The Food and Drug Administration (FDA) has taken new steps in its efforts to deal with a series of superbug infections linked to the duodenoscope, a device used to examine the intestinal tract to diagnose and treat conditions including gallstones.
Duodenoscopes can be difficult to clean and sterilize between uses and the devices have been linked to at least 250 cases of antibiotic-resistant infections worldwide from 2012 to early 2015. A number of deaths appear linked to the infections, according to the New York Times.
The FDA’s latest action involves Custom Ultrasonics, a Pennsylvania company that makes endoscope cleaning machines. The company has been haggling with the FDA over the terms of a mandatory recall of 2,800 endoscope cleaning machines, or automated endoscope reprocessors, FierceMedicalDevices reports. The agency has just issued a new advisory to hospitals requesting that they “transition to alternative methods to reprocess flexible endoscopes as soon as possible.” The agency also reposted the November 13, 2015 safety alert issued at the time of the mandatory recall to remind hospitals why the issue is critical to patient safety.
An April 2015 inspection of the Custom Ultrasonics facility documented continued violations, including “inability to validate that the AERs [automatic endoscope reprocessors] can adequately wash and disinfect endoscopes,” according to the FDA alert. “Because Custom Ultrasonics has not demonstrated that its AERs can adequately wash and disinfect endoscopes to mitigate the risk of patient infection, the Agency continues to recommend that health care facilities using Custom Ultrasonics AERs transition to alternative methods to reprocess flexible endoscopes as soon as possible, as emphasized in its November 13, 2015 Safety Communication.”
At that time, the company said it “continues to comply with any requests that we receive from the FDA and look forward to a positive resolution to this issue,” FierceMedicalDevices reports. But Custom Ultrasonics responded to the recall order with a proposal to fix the reprocessors rather than remove them from the market entirely, according to the FDA. The company has not submitted a written strategy for the repair, which has led the FDA to ask hospitals to transition to another reprocessing system.
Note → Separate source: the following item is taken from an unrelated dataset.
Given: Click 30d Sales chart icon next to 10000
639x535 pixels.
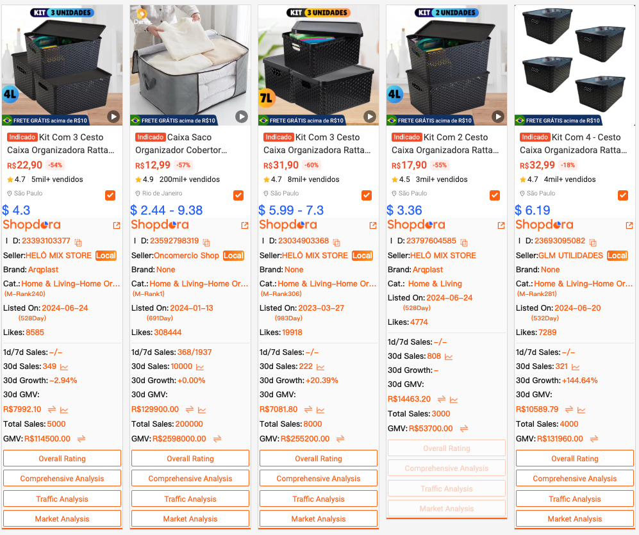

The FDA has been criticized for being slow to act on the issue of duodenoscope safety and contamination. According to FierceMedicalDevices, the agency knew of 142 instances of contaminated duodenoscopes since 2010, and outbreaks linked to poorly cleaned devices have been documented as far back as 1987.
A 2015 outbreak of carbapenem-resistant Enterobacteriaceae (CRE) infections that left two patients dead and seven injured at a Los Angeles hospital led the FDA to act, though the agency continues to stress that the risk of infection is low, and is outweighed by benefits of the devices, which enable a critical procedure called Endoscopic Retrograde Cholangiopancreatography.
The FDA advisory says hospitals should implement a “comprehensive quality control program for reprocessing endoscopes. Your reprocessing program should include written procedures for monitoring training and adherence to the program, and documentation of equipment tests, processes, and quality monitors used during the reprocessing procedure.”